Hierarchical VAE with a Diffusion-based VampPrior
Anna Kuzina, Jakub M. Tomczak
TL;DR
This work targets training instability and inefficiency in deep hierarchical VAEs by introducing a diffusion-based VampPrior with amortized pseudoinputs and a diffusion-based prior over pseudoinputs. The model extends the Ladder VAE framework with a non-trainable transformation (DCT) to generate compact pseudoinputs and employs latent aggregation to ensure all latent levels remain active, achieving strong performance with fewer parameters and layers. The key contributions include amortized VampPrior for all hierarchical levels, DCT-based pseudoinputs, a diffusion-based prior over pseudoinputs, and a latent-aggregation mechanism that improves latent-space utilization, validated on MNIST, OMNIGLOT, and CIFAR-10. These advances yield improved negative log-likelihood and bits-per-dimension metrics, reduced memory demands, and stable training without the hacks often required for deep hierarchical VAEs, enabling scalable high-capacity generative modeling.
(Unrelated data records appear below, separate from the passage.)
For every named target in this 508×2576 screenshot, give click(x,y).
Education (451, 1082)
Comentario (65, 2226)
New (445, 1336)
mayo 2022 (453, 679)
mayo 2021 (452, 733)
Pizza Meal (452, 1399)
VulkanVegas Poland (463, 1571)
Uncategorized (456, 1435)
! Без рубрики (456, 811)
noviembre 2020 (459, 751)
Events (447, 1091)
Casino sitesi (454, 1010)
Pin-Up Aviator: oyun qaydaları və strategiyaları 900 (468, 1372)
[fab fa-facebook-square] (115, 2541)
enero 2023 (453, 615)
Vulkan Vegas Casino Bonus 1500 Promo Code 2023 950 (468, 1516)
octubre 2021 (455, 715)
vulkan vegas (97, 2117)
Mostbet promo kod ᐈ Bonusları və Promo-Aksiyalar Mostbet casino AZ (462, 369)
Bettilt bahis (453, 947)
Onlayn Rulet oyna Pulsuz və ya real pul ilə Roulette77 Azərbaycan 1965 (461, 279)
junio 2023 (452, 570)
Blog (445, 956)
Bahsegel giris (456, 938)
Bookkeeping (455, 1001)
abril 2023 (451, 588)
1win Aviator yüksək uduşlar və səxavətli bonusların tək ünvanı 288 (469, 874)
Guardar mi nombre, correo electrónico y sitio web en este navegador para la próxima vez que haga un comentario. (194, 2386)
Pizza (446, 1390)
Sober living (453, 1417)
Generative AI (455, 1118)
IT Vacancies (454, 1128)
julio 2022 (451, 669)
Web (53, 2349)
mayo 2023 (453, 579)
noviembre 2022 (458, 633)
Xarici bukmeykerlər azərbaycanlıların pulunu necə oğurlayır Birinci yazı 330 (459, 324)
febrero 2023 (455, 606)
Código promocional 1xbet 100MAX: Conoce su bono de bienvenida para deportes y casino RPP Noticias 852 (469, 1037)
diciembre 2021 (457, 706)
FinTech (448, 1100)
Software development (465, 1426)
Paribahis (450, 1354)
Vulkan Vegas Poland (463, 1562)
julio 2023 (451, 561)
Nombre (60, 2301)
The approach has practical impact for deploying deep hierarchical VAEs in resource-constrained settings while maintaining sample quality and latent-disentanglement properties.
Abstract
Deep hierarchical variational autoencoders (VAEs) are powerful latent variable generative models. In this paper, we introduce Hierarchical VAE with Diffusion-based Variational Mixture of the Posterior Prior (VampPrior). We apply amortization to scale the VampPrior to models with many stochastic layers. The proposed approach allows us to achieve better performance compared to the original VampPrior work and other deep hierarchical VAEs, while using fewer parameters. We empirically validate our method on standard benchmark datasets (MNIST, OMNIGLOT, CIFAR10) and demonstrate improved training stability and latent space utilization.